Le groupe réunit des musiciens d’exception :
le guitariste virtuose Eddy Bourjolly, le batteur Gashford Guillaume, le bassiste Philippe Charles (frère du regretté Joe Charles), le percussionniste Markus Schwartz, musicien d’origine danoise ayant passé plus de vingt ans à parcourir Haïti pour maîtriser nos rythmes, et enfin le pianiste talentueux Welmyr Jean-Pierre, avec qui j’ai eu un entretien des plus enrichissants dans le cadre de cette édition.


La musique de Mozayik vous transporte dans une atmosphère envoûtante où la basse, jouant les rôles du vaksin et du bambou, se mêle à la percussion et à la rythmique pour créer une saveur de Rara autour des envolées de guitare et de piano.

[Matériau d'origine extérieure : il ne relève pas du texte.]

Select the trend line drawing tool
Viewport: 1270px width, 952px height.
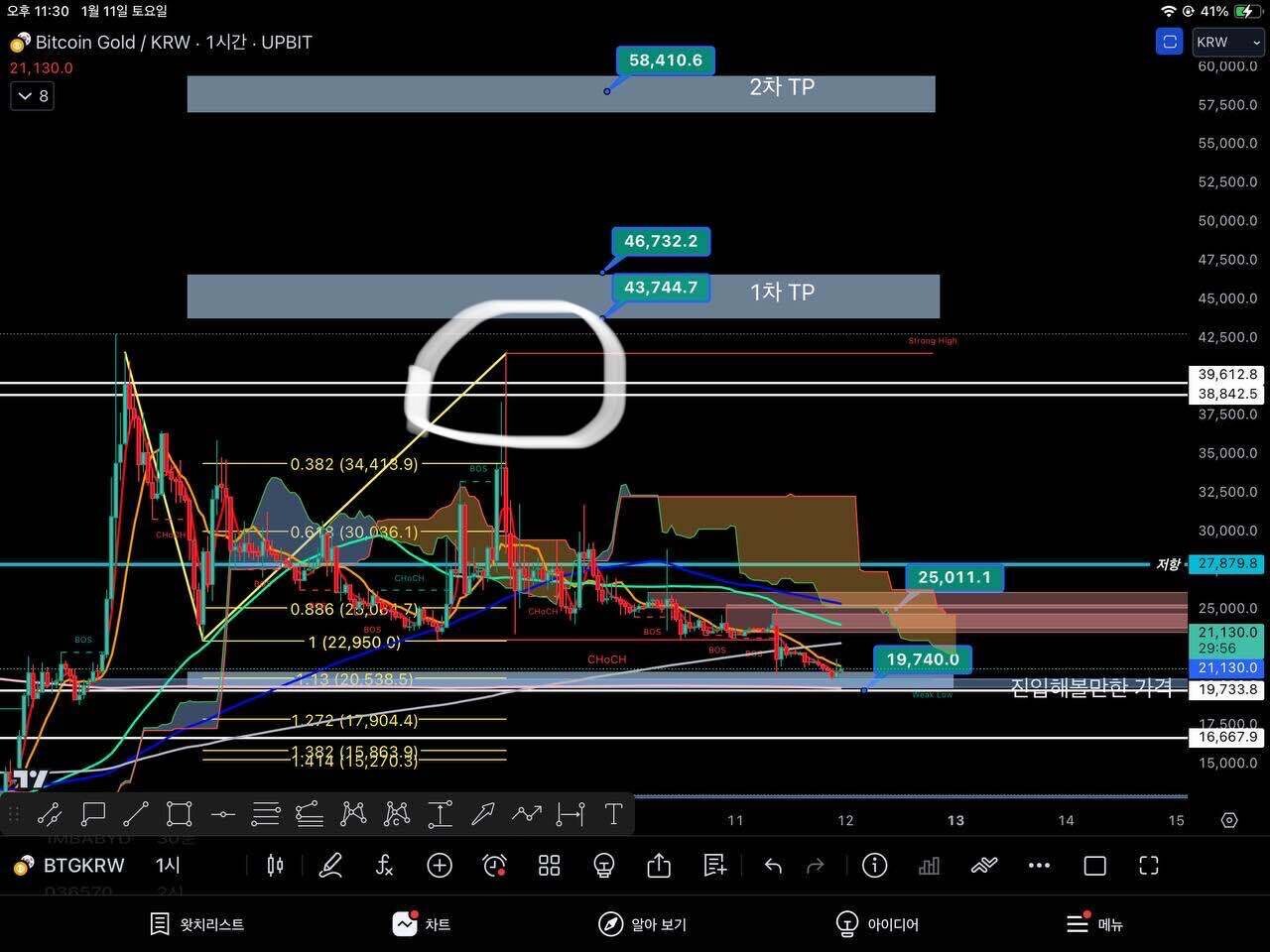point(136,814)
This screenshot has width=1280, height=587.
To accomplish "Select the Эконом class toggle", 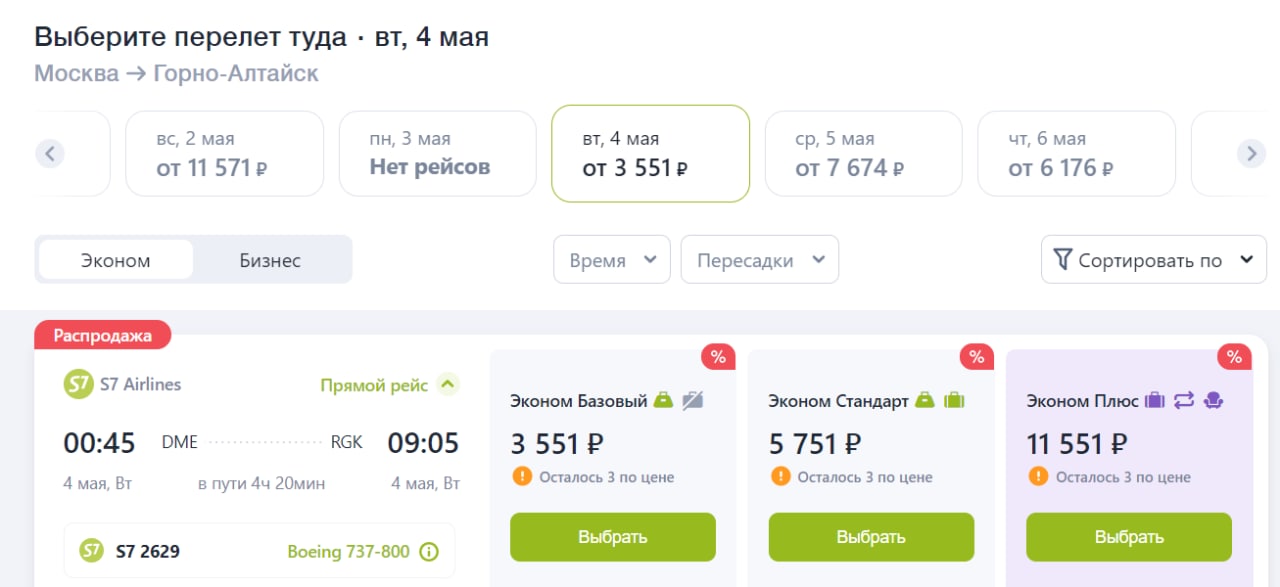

Dès les premières notes de “Peze Kafe”, on se laisse happer par le tam-tam du pilon et le parfum du rapadou fondu sur les graines grillées.
Le refrain, conduit par la guitare, tourne longuement autour des deux premières lignes :

“Manmanm voyem peze kafe o,
An narivan mwen sou pòtay on jandam aretem.”

La tension reste vive jusqu’à la fin, soutenue par la répétition obsédante des mots :

“Men sa ma di lakay lè ma rive.”

Un vrai délice auditif où les variations de la guitare et du piano s’entremêlent avec une précision exquise.


Une sonate inclassable introduit “Nago Wes”, qui s’ouvre sur un rythme Nago avant que la guitare ne prenne le relais dans un style feutré rappelant le grand Wes Montgomery.
L’esprit même de la mosaïque s’exprime dans “Mosquito”, où divers rythmes dansants s’enchevêtrent, avec une subtile touche mélodique de Compas.

Mozayik affirme aussi son ouverture à l’universalité à travers des œuvres telles que “Karimah”, “Breaktime” et “Focus”.
“Karimah”, dédiée par Eddy Bourjolly à sa fille, évoque les sonorités du Pat Metheny Group, entre douceur et virtuosité.


La voix éclatante d’Emeline Michel illumine “Ou Pran La Vim”, véritable perle musicale, soutenue par un chœur vibrant et un clavier d’une intensité rare.
La reprise de “Konplent Peyizan” de Raoul Guillaume atteint des sommets d’interprétation, tandis que l’ouverture de “Celebration” évoque les cordes d’Amos Coulanges, dans un somptueux Yanvalou.
Enfin, “Samba Kreyòl” unit les brises de l’Amazonie aux saveurs locales, pour une atmosphère à la fois chaleureuse, métissée et résolument haïtienne.


Kesnel Vertil conclut avec justesse :

“Le Jazz, c’est le folklore des villes,
comme le folklore est le jazz des campagnes.”